## STATED PROBLEM
Continue the blog post "For Such a Time as This," picking up after its last sentence.

## TEXT PROVIDED
Thursday, December 19, 2013

For Such a Time as This

If you have any food in your fridge, any clothes in your closet, any small roof, rented or owned, over your head, you are richer than 75% of the rest of the world.

If you have anything saved in the bank, any bills in your wallet, any spare change in a jar, you are one of the top 8% wealthiest people in the world.

If you can read these words right now, you have a gift 3 billion people right now don’t, if your stomach isn’t twisted in hunger pangs, you have a gift that 1 billion people right now don’t, if you know Christ as the greatest Gift, you have a gift that untold millions right now don’t.   

(statistics borrowed from The Greatest Gift, by Ann Voskamp, p. 179-180)

Conviction.  Or guilt.  Reading those statistics for the first time I felt a mixture of both.  Why was I chosen to live in smalltown, USA and Kalkidan in one of the poorest sections of Ethiopia?  It's a question I have pondered often.  It's a marvelous gift for me, and a devastating curse for her.  The girl who was forced into prostitution as a mere child.  Grew up with a mother who died and a father who didn't want her.  Not allowed to go to school or learn to read.  Had a baby when she was just 14, by a man she didn't even know.  Forced by her circumstances to give up that baby to an orphanage.

## SUPPLIED INFORMATION
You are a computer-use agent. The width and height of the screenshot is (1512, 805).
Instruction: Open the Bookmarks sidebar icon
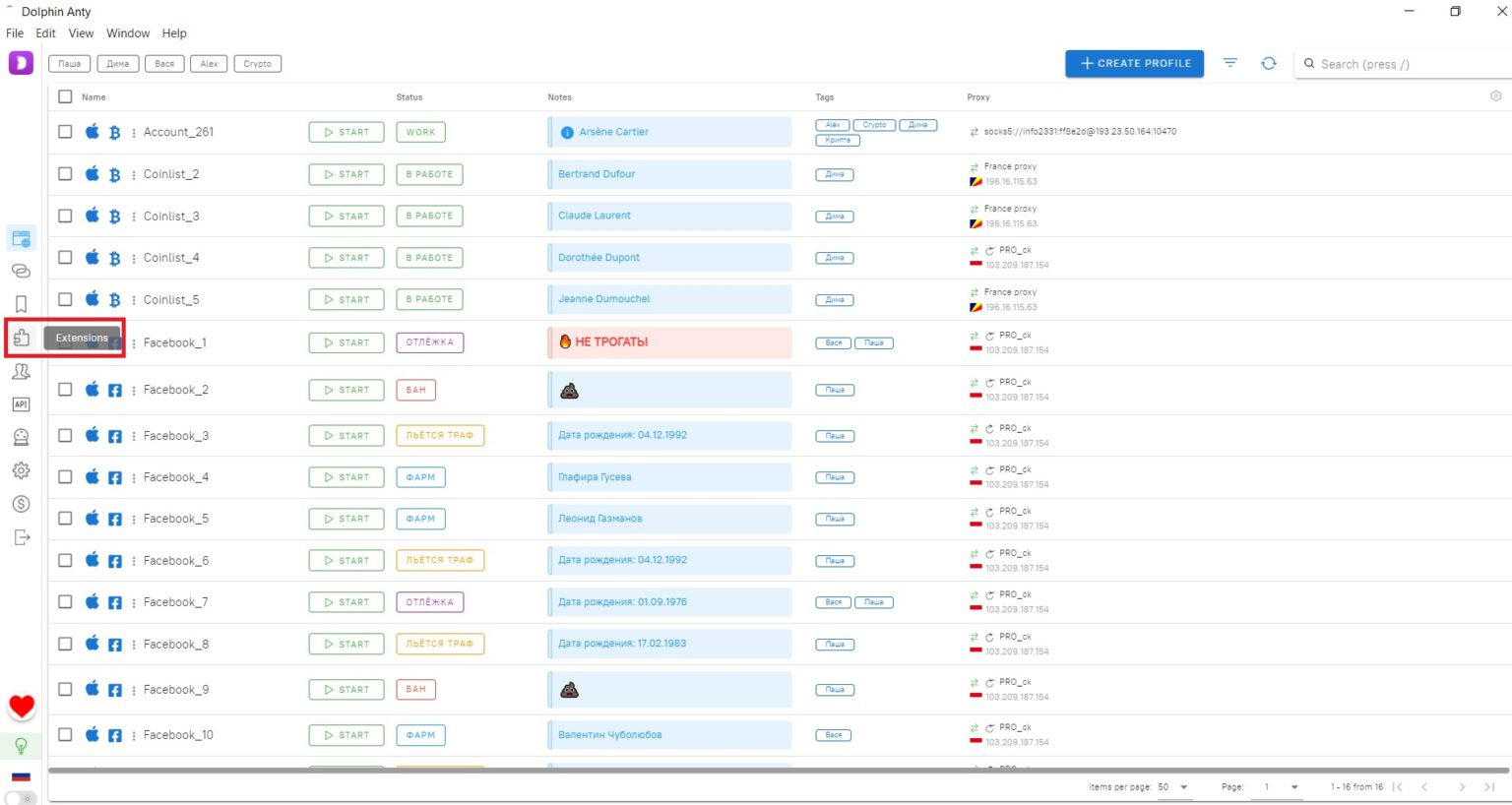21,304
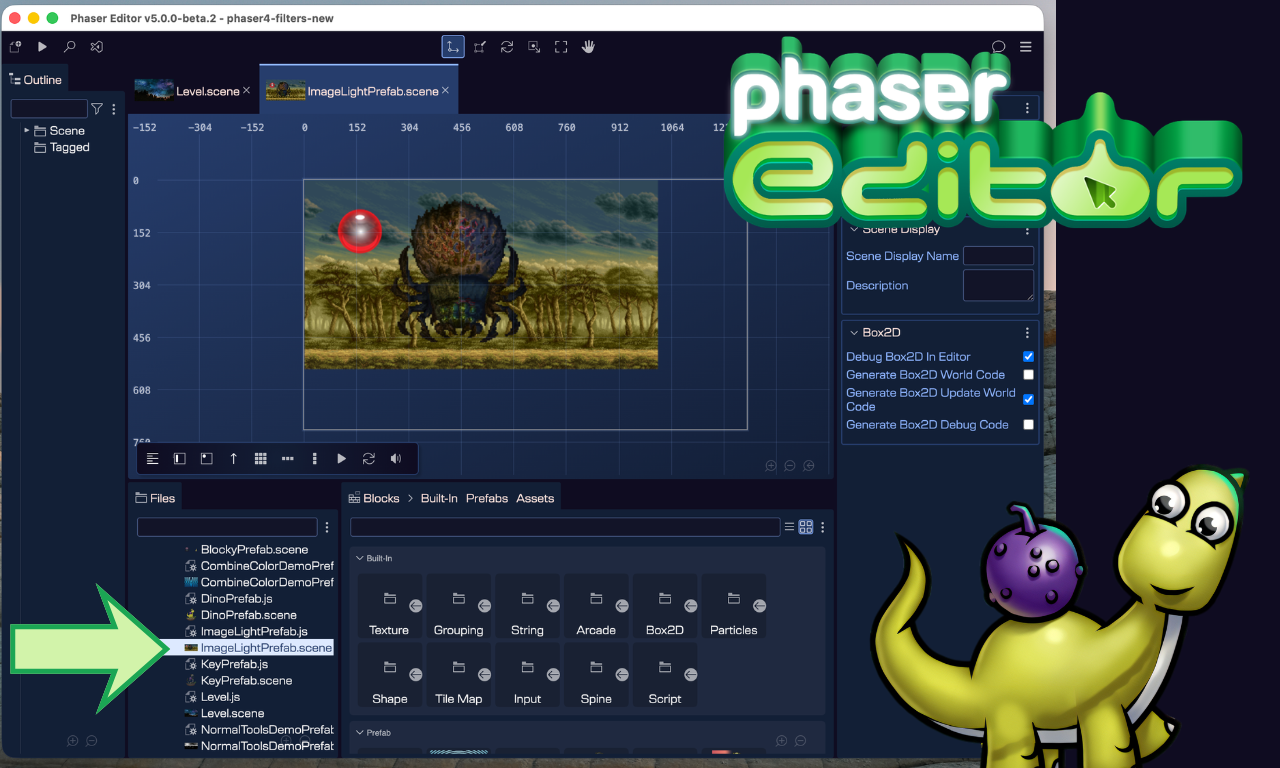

## EXERCISE ANSWER
 We sat under a blazing sun, the details of her story pouring out, stopping only so that my friend could translate.  I had asked her to tell me her story.  Me, a virtual stranger, and she was entrusting me with the darkest of secrets.  All I could do was hold her hand and stare into her eyes, willing her to see that I cared and that I didn't judge. Kalkidan, the the shy girl with sparkly eyes who photo-bombed every picture during our visit to Women at Risk earlier in the week.  The one who rushed to sit next to me, held my hand while we prayed, and wouldn't leave my side.  Precious girl, desperate for someone to notice her, to look past the sins of her past, and really see her.

Just moments earlier, Wenshet had told me a similar story of loss and death and heartache too early for any human being to endure.  I knew I only had moments left with her here in this place; our flight was leaving later that day, and I wanted to use these precious moments wisely.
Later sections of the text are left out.